By now you all know about the scandal that riveted this Games, the nation and much of the world. It was supposedly a quid pro quo between the French and the Russians. Last week, the French lady delivered the quid, voting victory to the Russian pair over the Canadians. For that sin, blindness or collusion, Madame Le Gougne is doomed to spend the rest of her life alternately confessing and denying-and, regardless of which, weeping uncontrollably.

Last night it was the Russian judge’s turn to make good on the quo. And if you doubt that Madame Shekhovtsova knows how to play the inside game very skillfully, consider that she is married to the president of the Russian skating federation. Through the first three stages of the competition, she had dutifully voted the French dancers first, with only the critical free dance remaining. There were more photo lens, binoculars and eyes trained on this Russian lady than would have been watching a guy at the airport waving a “Welcome Al Qaeda” sign.

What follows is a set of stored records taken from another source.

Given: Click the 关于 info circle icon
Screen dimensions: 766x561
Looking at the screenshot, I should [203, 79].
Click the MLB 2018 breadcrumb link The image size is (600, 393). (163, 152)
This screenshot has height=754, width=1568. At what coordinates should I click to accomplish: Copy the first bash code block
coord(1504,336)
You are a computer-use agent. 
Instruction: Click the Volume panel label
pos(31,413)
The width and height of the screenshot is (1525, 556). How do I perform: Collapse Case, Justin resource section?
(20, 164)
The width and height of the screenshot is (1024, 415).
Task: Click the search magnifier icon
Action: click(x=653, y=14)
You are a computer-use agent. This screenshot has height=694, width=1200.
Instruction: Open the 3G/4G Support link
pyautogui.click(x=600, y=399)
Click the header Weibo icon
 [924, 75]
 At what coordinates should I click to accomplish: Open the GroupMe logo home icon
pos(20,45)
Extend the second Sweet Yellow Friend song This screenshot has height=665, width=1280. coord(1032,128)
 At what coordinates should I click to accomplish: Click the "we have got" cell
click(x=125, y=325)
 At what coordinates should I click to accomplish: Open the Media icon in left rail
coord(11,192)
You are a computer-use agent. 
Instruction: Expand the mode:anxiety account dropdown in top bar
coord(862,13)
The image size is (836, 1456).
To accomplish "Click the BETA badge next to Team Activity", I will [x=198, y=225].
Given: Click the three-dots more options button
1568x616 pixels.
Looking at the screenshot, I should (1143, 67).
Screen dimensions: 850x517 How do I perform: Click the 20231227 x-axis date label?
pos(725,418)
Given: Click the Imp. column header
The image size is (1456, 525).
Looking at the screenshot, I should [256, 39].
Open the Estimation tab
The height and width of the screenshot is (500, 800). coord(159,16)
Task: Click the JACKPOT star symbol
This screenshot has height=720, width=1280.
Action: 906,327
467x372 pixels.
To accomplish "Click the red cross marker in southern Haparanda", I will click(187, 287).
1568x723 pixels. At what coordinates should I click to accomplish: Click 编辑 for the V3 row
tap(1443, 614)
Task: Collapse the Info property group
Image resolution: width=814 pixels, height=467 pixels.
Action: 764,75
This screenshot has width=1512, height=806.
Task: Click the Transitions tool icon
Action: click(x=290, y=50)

And before God and all those witnesses, she did the dirty deed: she voted her own Russians first ahead of the French.

Now maybe she knew it was safe to blow the quo because the French won anyway, if only by the narrowest 5-4 margin. And never mind that I agreed with her, though I saw it not as a triumph by the Russians, but rather as the Russian dancers being the least bad alternative. This dance competition provided some of the most dismal performances in memory (including two falls by performers in the top-five grouping, including the Italian bronze medallists.) No pair dancing here deserves to be mentioned in the same breath as transcendent Olympians past like Torvill and Dean or Klimova and Ponomarenko.

Both the French and Russian dancers chose extraordinarily ponderous programs. The French “I Had A Dream” program, with Martin Luther King Jr.’s immortal words would have been a surefire hit in Atlanta six years ago, perhaps in the synchronized swimming. In Salt Lake, they would have been better advised to have found a recording of Brigham Young saying, “I Found the Place.” The French weren’t the only ones who suffered from location. I didn’t notice many folks in the stands singing along to the Israelis rousing rendition of “Hava Nagilah,” “Yiddische Mama” and “Shalom Aleichem.” But if they can only reprise it at some future New York Olympics, I guarantee them not only a gold medal, but 1,000 new trees in Israel dedicated in their name.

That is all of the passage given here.